■ Task objective
Copy out the lines of the material from the one containing "Click the page scrollbar thumb" through the one containing "The height and", including both of those lines. Do not include the pictures in your answer.

--- START Data in this exercise ---

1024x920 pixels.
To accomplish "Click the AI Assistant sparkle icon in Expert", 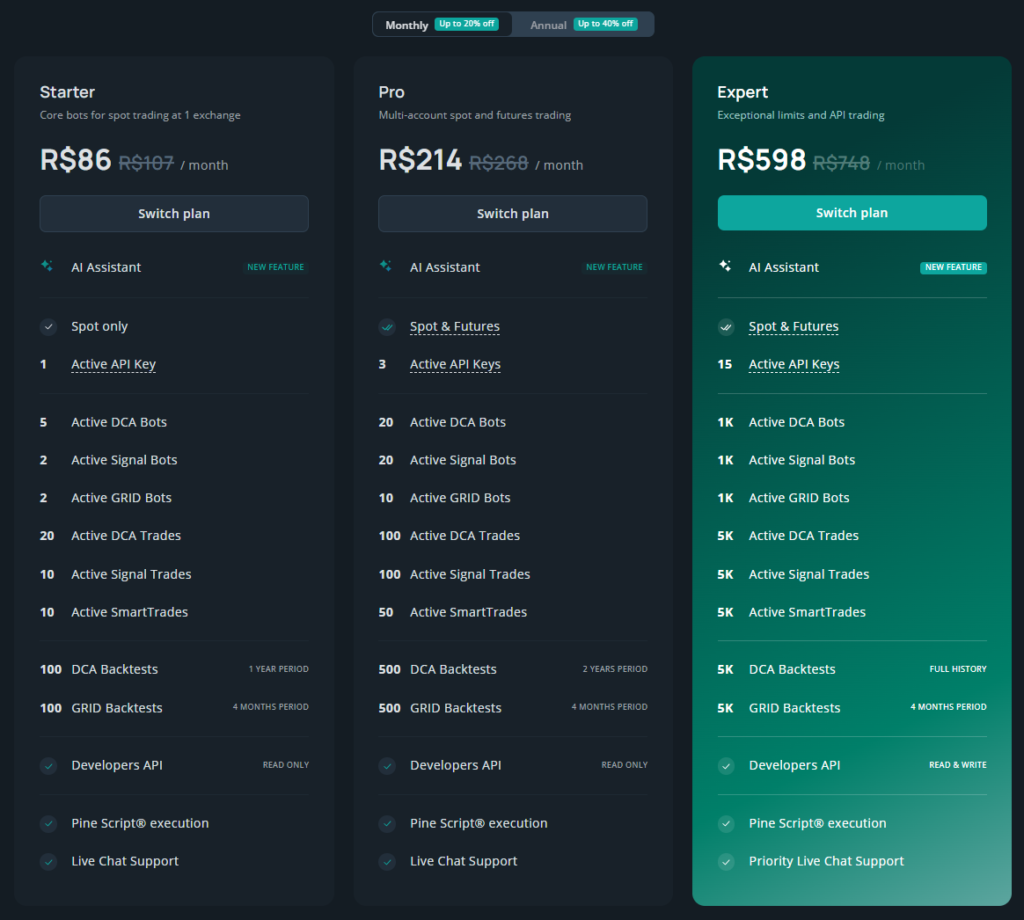I will tap(725, 266).
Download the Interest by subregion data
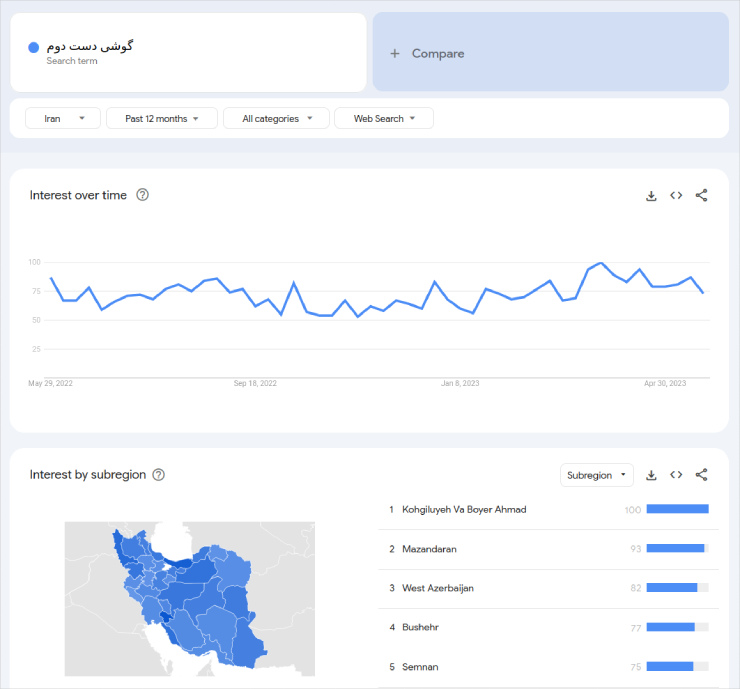This screenshot has width=740, height=689. [651, 475]
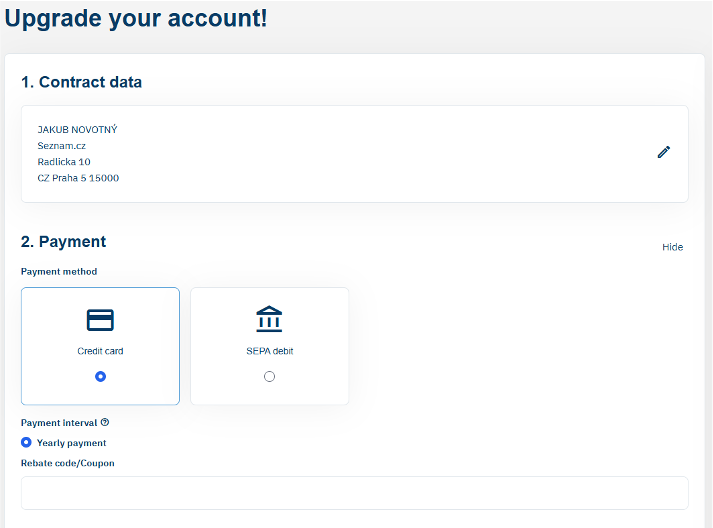
Task: Hide the Payment section
Action: (672, 247)
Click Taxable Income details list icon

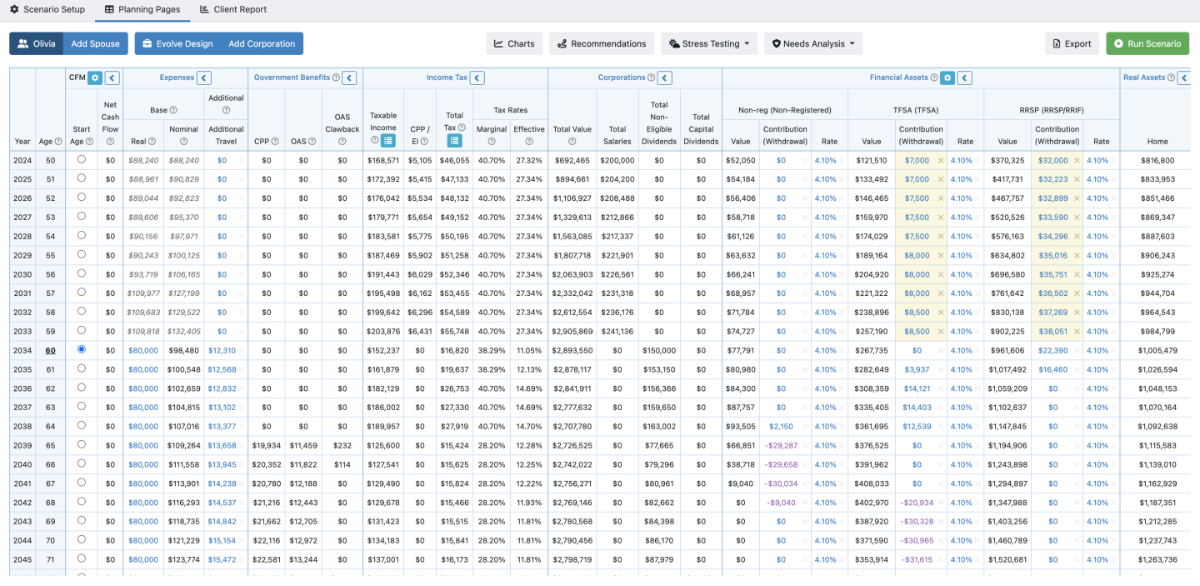(x=388, y=141)
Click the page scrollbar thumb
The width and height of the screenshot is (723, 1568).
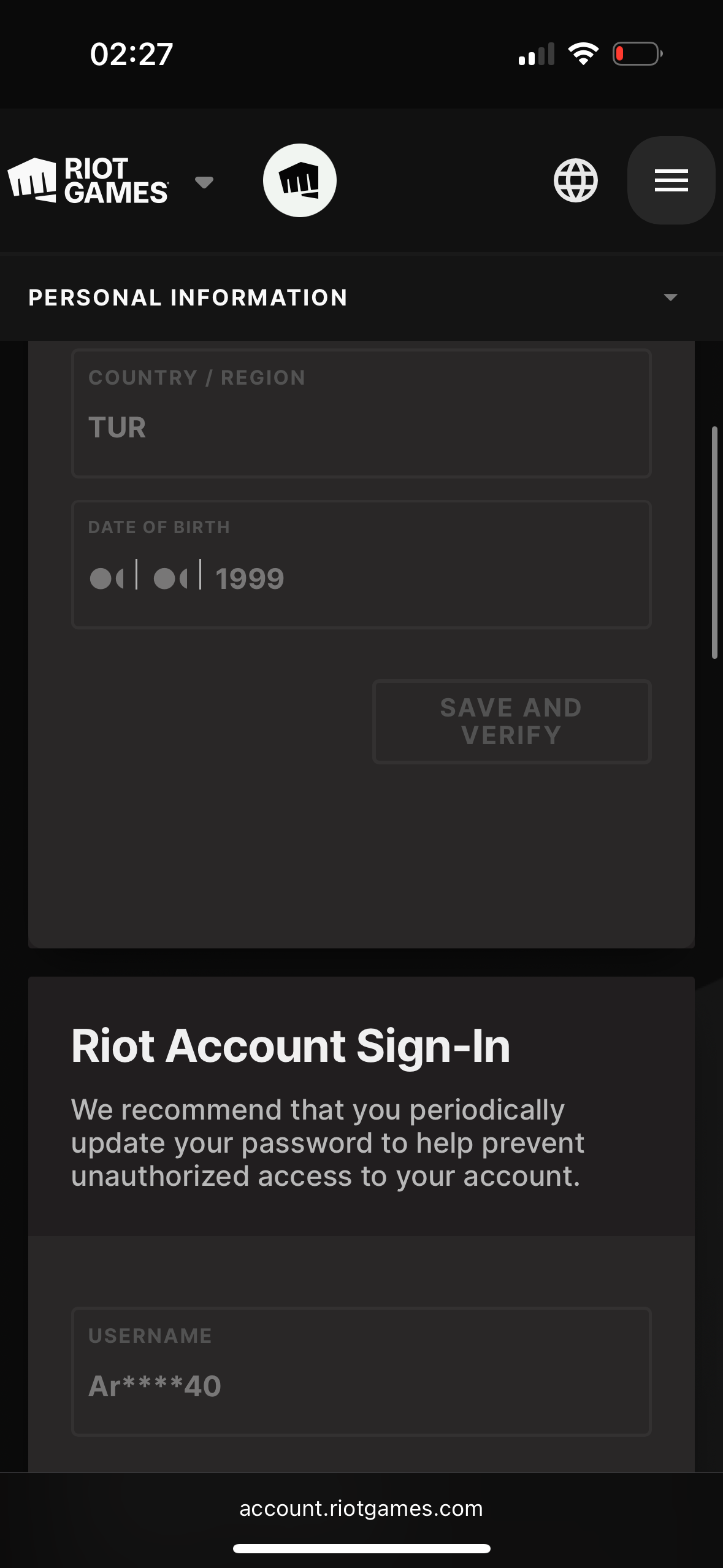tap(714, 542)
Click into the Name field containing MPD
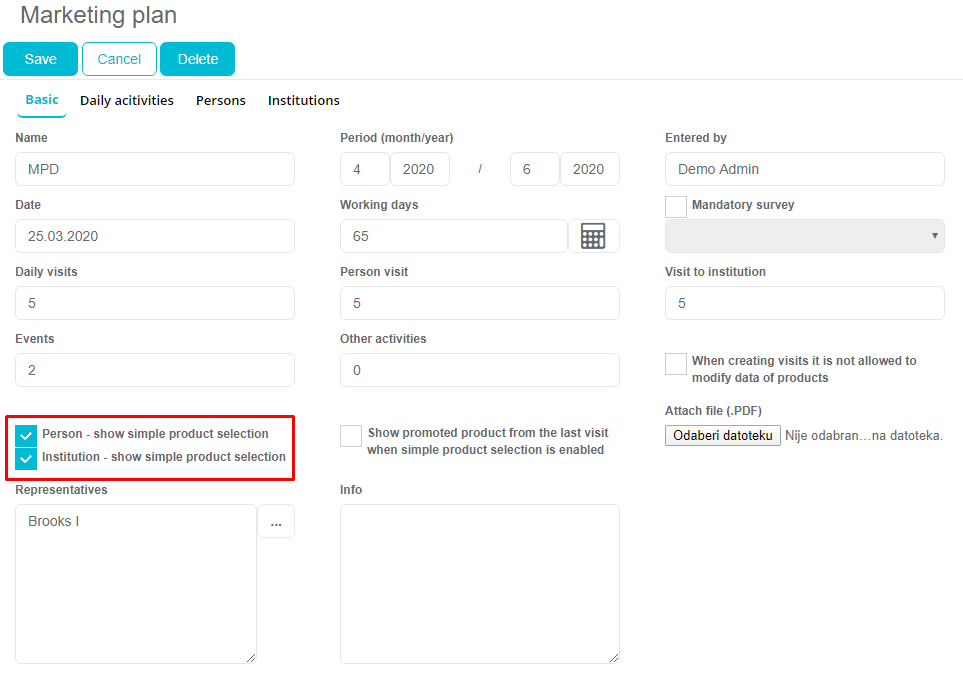The height and width of the screenshot is (676, 963). [155, 169]
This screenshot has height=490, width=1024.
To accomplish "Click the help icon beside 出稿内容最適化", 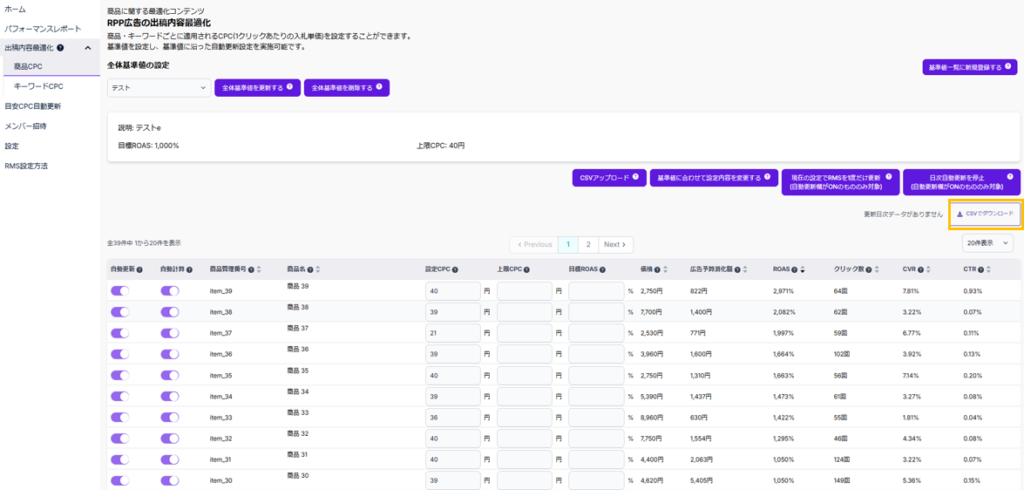I will 61,47.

--- END Data in this exercise ---

■ Written response
Click the page scrollbar thumb
The width and height of the screenshot is (723, 1568).
tap(714, 542)
Click into the Name field containing MPD
The height and width of the screenshot is (676, 963). [155, 169]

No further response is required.